That said, he doesn’t rule out a surprise trigger that could spook the stock market and cause a mad rush for the exits on Wall Street and global share markets.
A guy like Hamish sticks with great stocks but when he gets worried he builds up his cash compared to share holdings, so if there’s a share market correction (a drop of 10 per cent or more), he has dough to buy great companies such as Microsoft and Starbucks at market-scared prices.
As I said, that’s investing and contrasts mightily with those speculative plays that can be rewarding short term but can be money-killing in the long term.
And if you don’t believe me, look at these charts of Bitcoin and Tesla.
In 2017, Bitcoin hit US$14,000. By early 2019 it was US$3,500. There are experts tipping it goes to US$100,000 this year but that’s a guess that only speculators should believe.
And then there’s Tesla, which is a great car company but is it really more valuable than Toyota, Volkswagen and General Motors?
Early this year, the share prices of these companies gave us their market capitalisation.
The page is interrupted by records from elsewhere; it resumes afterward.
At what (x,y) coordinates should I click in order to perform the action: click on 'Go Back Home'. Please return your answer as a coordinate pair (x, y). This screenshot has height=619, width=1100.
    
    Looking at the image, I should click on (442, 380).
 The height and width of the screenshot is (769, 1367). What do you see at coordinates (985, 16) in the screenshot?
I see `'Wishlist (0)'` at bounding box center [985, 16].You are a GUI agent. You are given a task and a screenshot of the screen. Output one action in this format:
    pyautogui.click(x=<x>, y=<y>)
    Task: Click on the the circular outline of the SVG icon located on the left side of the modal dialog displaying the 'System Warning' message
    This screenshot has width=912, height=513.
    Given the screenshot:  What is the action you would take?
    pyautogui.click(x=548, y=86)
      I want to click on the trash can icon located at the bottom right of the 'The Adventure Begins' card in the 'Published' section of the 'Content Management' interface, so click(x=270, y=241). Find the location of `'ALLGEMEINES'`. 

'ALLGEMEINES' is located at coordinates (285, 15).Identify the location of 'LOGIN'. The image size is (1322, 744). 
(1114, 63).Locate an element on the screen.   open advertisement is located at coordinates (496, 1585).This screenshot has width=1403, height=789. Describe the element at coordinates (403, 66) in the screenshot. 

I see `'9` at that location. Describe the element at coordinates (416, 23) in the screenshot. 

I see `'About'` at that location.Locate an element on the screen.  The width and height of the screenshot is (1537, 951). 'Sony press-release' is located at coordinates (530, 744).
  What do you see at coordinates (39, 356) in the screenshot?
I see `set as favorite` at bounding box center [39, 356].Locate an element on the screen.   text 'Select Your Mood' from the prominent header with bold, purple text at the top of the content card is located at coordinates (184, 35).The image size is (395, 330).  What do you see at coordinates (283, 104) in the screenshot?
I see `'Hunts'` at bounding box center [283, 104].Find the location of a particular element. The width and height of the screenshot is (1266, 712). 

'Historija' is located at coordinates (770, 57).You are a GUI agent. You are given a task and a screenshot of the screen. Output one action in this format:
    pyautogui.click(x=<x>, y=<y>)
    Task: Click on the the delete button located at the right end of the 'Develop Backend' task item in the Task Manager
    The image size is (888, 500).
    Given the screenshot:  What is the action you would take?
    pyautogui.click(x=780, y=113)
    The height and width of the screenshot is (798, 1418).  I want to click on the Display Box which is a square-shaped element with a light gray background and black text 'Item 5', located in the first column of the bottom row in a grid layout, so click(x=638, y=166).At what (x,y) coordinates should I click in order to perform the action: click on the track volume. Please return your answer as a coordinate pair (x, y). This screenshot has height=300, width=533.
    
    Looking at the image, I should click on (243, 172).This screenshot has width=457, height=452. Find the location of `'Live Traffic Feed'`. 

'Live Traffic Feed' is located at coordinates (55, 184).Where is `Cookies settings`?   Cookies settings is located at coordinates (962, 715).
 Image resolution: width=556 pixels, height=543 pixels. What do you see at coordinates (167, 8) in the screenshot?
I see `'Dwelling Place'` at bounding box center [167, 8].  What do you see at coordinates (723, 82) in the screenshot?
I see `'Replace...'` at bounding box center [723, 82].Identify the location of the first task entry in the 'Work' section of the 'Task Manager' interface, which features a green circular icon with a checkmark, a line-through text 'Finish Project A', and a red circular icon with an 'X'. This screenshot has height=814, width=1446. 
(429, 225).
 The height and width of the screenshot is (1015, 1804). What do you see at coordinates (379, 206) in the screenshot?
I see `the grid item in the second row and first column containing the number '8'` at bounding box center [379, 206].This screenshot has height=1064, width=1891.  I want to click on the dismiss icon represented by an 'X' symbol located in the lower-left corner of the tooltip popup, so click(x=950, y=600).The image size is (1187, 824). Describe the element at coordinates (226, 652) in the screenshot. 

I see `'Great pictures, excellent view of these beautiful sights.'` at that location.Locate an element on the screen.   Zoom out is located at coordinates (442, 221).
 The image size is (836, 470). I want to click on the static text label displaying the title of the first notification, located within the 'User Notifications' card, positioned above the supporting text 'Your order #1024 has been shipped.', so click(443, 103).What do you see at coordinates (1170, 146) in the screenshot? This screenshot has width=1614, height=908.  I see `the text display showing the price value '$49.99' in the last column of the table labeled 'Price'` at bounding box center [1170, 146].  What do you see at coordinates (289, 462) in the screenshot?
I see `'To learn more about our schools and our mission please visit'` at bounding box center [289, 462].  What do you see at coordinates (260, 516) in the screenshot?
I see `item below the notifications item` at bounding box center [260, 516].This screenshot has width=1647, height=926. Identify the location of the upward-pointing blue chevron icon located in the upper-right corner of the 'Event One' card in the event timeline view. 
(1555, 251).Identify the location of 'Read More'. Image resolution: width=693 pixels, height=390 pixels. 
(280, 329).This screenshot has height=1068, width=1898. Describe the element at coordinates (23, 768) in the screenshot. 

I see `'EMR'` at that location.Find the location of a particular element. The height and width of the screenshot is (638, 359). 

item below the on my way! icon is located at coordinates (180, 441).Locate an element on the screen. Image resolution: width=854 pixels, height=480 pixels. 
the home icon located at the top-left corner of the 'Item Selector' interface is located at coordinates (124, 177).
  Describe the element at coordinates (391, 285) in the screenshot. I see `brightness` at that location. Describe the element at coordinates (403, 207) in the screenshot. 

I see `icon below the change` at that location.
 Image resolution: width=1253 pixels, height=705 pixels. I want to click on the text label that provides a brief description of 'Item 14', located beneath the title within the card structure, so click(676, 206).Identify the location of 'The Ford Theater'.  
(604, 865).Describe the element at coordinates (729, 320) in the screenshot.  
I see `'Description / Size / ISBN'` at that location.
Tesla was valued at US$795.8 billion, Toyota US$ 207.5 billion, Volkswagen US$96 billion and GM US$71.3 billion.
In January, Tesla was a $US880 stock but by March it was a US$600 stock. Now it’s $762. That’s the price movement of a very risky stock, despite the fact I called it a good buy for speculators, especially if it went to $500.
It didn’t go to $500 so I missed out on the recent rise but if I hadn’t, I’d be a seller now. I’d keep some cash for a sell off and buy rock solid companies like Microsoft if stock prices went for a dive.
I’ll say it again: that’s investing.